Ces avis et recommandations ne sont toutefois que cela : des positions, certes fondées sur des données scientifiques, mais qui n’ont rien de contraignant. La HAS ne décide et n’interdit pas, a martelé Lionel Collet… À moins qu’elle ne parvienne à faire valoir, pour les prescriptions dans certains champs du soin et de manière temporaire, un principe d’opposabilité. « Ces recommandations ne sont pas "opposables" », a-t-il rappelé. Autrement dit, ce ne sont pas des obligations mais, en cas d’accident, la justice peut faire valoir leur non-respect par un praticien pour évaluer sa responsabilité.
L'opposabilité : un pas possible vers plus d'obligations
Pourtant, dans certains cas, il serait « souhaitable » de les rendre "opposables" et donc de durcir les règles de prescription. Soit un moyen plus ou moins avoué de pousser les professionnels de santé « à faire ce que l’on recommande », a-t-il admis. Le principe, qui serait mis en œuvre via une loi, pourrait faire bondir les médecins, attachés à la liberté de prescrire. Une telle opposabilité n’est pour l’instant toutefois envisagée que pour les troubles du spectre autistique (TSA). C’est le délégué interministériel à l'autisme et aux troubles du neurodéveloppement qui a alerté la HAS sur des problématiques de polymédications et de pratiques discutables dans la prise en charge de ces troubles. En clair, la HAS mentionnerait lors de l’actualisation de ses recommandations « les pratiques à ne pas utiliser. S’il y a des professionnels qui les utilisent quand même, les familles pourront les dénoncer », qu’il y ait accident et contentieux ou non. L’opposabilité ne « peut pas s’envisager pour la totalité des domaines ni sur la durée », la médecine évoluant sans cesse. Pour l’instant, seule une discussion a été engagée sur le sujet, la publication des recommandations sur les TSA et les troubles du neurodéveloppement étant, elle, prévue pour le premier trimestre 2026.

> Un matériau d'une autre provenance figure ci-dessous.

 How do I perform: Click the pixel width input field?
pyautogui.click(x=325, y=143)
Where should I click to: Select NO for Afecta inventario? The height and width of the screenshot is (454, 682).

Que deviennent les recommandations de la Haute autorité de santé ? « Depuis deux ans, nous développons des travaux de labellisation » qui permettent à un établissement d’afficher le logo de l’autorité sanitaire après évaluation. Cette labellisation se veut une garantie du respect de ses recommandations mais aussi de ses critères méthodologiques, scientifiques et déontologiques. « On débute ces travaux, et il faudra en évaluer les effets» , a toutefois reconnu Lionel Collet.